## EXERCISE AIM
Please copy out every line in the records below that includes the word "Total".

Stored data

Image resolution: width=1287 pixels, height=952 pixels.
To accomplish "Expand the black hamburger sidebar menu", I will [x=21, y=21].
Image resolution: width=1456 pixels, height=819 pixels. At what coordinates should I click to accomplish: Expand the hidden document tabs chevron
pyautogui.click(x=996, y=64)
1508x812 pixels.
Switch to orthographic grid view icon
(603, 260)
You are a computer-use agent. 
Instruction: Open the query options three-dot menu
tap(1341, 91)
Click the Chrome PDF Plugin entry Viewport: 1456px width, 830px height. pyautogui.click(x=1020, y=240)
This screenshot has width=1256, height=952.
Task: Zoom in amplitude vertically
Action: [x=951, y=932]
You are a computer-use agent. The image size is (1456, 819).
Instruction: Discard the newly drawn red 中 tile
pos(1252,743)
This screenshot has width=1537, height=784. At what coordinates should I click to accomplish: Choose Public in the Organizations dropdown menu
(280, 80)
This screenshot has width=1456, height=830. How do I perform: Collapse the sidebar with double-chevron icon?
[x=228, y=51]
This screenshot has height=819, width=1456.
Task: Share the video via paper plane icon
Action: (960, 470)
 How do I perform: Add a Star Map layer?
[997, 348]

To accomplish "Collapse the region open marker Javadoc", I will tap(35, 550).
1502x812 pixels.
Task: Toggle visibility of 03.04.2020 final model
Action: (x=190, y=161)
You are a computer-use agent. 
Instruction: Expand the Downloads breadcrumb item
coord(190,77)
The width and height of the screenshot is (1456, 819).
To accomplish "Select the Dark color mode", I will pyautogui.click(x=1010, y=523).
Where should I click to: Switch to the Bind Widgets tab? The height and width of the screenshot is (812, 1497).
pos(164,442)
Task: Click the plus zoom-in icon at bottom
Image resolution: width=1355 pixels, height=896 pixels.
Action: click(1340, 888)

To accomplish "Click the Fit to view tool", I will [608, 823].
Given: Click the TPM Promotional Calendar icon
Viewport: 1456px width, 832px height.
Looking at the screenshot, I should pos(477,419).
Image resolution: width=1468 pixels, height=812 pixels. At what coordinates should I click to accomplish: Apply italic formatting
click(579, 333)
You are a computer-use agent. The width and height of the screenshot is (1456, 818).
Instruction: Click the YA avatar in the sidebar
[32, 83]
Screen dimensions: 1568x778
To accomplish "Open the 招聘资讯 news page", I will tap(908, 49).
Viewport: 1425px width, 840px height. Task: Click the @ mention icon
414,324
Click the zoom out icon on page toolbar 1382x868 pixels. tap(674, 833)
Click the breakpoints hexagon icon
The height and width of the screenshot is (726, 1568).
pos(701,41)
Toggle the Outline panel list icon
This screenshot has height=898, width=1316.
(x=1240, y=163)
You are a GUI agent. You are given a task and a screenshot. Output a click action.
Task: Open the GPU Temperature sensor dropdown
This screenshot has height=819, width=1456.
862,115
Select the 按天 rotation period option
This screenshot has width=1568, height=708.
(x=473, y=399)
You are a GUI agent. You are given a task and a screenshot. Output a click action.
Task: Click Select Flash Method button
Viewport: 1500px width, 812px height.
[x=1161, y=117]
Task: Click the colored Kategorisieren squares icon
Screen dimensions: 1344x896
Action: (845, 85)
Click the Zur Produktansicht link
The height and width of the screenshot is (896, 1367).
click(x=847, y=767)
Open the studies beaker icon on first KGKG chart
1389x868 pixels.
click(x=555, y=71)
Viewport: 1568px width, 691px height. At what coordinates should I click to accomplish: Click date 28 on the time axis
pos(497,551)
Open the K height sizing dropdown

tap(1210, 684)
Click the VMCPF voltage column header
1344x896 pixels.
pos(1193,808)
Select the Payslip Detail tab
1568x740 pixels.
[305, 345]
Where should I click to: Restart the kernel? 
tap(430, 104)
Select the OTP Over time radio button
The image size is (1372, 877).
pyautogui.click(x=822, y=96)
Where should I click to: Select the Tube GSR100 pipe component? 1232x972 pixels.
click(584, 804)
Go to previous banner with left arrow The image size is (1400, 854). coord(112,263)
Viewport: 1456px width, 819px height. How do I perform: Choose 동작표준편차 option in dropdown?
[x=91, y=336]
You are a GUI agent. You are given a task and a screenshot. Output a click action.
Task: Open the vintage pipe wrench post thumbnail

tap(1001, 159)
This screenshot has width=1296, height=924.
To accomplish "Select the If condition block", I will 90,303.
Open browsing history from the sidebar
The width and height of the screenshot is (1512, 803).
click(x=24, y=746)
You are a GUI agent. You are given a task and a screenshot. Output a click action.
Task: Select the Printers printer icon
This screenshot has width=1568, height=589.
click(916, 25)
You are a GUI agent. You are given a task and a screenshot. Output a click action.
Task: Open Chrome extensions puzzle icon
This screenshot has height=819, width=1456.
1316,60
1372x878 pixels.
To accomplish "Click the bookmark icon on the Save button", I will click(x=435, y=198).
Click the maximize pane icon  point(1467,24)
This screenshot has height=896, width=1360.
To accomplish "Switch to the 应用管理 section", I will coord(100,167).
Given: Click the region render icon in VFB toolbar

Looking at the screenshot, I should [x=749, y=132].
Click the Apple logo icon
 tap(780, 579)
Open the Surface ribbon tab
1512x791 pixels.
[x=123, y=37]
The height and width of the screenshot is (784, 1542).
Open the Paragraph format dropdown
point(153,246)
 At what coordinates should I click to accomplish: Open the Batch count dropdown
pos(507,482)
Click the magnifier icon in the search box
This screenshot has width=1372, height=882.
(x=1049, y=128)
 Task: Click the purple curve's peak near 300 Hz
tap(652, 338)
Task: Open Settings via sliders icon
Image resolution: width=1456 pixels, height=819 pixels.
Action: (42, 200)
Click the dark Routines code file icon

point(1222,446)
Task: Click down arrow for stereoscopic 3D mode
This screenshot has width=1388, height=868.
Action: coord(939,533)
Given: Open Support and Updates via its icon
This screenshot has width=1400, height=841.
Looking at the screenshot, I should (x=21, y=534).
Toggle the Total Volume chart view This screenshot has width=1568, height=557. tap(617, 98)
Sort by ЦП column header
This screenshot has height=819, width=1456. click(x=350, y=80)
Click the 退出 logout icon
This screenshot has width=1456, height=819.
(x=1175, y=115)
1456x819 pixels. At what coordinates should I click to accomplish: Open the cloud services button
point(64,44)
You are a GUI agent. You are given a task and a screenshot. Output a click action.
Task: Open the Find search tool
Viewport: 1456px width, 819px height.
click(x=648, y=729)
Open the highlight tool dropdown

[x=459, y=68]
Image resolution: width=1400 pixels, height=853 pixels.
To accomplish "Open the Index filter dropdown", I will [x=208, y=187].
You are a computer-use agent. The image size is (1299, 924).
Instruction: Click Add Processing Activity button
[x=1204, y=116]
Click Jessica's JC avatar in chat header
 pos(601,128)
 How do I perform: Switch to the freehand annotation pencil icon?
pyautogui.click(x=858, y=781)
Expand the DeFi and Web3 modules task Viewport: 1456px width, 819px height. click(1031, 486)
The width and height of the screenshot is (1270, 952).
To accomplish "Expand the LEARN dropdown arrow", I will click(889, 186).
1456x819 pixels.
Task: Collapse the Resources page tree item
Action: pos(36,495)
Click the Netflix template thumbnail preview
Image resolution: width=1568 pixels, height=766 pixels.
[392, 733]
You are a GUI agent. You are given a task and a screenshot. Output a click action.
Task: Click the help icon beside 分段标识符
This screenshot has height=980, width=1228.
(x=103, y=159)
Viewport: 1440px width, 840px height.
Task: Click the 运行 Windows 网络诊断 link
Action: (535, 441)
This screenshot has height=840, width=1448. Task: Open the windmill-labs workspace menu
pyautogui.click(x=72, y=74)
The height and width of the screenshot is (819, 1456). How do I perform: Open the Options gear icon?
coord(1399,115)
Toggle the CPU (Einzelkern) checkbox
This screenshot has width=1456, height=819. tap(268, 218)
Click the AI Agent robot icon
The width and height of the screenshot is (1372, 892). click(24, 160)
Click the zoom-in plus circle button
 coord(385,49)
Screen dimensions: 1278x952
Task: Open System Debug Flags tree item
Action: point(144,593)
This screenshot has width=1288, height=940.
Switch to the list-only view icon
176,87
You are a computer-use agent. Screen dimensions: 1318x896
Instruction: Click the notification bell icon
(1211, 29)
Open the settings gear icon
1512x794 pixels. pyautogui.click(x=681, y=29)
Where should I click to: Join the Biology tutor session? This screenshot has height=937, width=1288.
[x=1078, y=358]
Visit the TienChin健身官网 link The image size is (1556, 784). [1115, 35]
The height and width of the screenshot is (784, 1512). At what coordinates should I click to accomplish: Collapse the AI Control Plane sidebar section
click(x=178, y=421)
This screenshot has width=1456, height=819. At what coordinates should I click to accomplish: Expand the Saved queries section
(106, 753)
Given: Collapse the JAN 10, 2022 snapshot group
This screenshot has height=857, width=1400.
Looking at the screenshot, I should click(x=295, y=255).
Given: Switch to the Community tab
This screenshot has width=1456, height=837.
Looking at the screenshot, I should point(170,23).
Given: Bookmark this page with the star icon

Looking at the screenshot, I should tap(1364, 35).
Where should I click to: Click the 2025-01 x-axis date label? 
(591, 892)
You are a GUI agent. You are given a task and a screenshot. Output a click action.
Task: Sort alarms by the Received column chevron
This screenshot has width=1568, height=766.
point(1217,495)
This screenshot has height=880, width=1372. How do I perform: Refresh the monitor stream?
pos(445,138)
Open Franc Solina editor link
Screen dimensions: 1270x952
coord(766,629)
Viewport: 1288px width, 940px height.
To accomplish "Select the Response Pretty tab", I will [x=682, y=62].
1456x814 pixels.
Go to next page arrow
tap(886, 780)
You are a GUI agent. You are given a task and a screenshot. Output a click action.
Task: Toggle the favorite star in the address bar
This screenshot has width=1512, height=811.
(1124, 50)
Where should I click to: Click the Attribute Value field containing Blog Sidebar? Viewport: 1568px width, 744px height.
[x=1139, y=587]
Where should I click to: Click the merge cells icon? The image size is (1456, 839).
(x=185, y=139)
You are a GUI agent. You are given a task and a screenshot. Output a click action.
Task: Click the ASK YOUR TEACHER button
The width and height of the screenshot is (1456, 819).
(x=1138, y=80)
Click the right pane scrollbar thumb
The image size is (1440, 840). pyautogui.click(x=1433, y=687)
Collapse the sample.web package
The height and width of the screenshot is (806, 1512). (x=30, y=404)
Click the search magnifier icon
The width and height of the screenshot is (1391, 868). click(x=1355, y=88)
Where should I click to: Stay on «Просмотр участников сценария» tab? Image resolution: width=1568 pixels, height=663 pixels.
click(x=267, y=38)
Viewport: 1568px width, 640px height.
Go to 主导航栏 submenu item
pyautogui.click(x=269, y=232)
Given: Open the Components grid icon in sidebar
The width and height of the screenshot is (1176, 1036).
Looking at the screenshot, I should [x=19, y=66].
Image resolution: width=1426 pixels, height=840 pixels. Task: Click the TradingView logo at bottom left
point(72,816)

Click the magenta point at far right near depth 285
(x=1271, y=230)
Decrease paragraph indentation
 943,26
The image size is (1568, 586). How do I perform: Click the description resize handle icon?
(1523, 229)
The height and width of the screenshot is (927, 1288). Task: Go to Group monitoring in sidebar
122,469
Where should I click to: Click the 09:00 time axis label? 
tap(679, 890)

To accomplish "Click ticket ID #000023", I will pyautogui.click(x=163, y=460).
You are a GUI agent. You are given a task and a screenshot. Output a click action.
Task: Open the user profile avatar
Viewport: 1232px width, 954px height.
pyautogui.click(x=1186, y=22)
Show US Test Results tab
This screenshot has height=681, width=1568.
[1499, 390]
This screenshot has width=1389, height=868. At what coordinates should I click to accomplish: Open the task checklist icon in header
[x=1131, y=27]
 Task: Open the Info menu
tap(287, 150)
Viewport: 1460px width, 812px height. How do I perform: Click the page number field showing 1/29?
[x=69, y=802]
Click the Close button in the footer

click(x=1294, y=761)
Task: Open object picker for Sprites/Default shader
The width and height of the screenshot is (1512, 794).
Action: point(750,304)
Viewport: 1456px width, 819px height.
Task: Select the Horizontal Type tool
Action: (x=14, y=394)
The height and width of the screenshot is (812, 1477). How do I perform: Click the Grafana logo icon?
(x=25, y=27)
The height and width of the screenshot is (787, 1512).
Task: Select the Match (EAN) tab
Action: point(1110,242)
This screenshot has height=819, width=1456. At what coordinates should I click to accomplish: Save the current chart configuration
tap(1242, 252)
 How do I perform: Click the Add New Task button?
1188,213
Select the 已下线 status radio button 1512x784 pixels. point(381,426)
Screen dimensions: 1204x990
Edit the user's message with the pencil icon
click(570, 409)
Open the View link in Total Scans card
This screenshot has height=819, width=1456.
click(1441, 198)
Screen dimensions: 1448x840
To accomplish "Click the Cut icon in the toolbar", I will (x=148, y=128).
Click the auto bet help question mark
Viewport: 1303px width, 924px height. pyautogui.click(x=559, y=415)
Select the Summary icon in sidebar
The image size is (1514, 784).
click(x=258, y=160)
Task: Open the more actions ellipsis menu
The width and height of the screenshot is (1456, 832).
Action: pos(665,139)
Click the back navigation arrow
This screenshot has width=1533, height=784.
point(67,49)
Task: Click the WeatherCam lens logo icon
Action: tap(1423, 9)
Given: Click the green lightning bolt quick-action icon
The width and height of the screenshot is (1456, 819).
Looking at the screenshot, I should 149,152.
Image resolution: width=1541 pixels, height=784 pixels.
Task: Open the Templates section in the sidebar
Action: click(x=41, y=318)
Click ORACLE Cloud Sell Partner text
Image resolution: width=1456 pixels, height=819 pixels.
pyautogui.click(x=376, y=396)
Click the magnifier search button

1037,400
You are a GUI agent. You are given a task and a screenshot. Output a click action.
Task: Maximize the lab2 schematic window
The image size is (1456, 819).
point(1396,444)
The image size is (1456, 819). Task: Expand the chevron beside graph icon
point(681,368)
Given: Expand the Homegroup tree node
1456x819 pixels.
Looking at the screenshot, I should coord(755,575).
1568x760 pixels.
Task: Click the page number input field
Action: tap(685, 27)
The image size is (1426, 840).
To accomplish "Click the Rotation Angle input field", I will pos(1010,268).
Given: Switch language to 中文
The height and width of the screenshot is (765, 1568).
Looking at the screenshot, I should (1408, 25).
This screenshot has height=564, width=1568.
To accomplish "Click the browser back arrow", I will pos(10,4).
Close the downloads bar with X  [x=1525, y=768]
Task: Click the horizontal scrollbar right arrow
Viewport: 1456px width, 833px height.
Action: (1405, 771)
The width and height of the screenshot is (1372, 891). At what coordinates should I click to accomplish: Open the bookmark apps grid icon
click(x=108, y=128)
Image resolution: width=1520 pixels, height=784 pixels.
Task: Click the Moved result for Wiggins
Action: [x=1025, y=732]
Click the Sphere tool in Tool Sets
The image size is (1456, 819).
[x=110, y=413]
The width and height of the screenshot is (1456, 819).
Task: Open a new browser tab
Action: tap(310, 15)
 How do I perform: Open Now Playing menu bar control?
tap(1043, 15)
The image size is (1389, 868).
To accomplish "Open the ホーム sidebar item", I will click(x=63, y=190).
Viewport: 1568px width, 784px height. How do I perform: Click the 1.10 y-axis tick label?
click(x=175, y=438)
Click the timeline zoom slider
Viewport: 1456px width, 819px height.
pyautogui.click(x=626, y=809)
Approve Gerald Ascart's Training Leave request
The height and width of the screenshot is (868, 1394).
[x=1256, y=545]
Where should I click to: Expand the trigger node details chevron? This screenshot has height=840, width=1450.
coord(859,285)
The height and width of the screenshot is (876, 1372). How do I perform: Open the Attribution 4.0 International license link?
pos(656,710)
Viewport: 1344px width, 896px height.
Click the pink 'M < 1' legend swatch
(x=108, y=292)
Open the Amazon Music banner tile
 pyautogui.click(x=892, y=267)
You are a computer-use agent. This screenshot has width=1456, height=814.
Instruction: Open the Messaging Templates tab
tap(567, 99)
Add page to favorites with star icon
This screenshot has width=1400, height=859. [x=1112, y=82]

## TASK RESPONSE
Toggle the Total Volume chart view This screenshot has width=1568, height=557. tap(617, 98)
Open the View link in Total Scans card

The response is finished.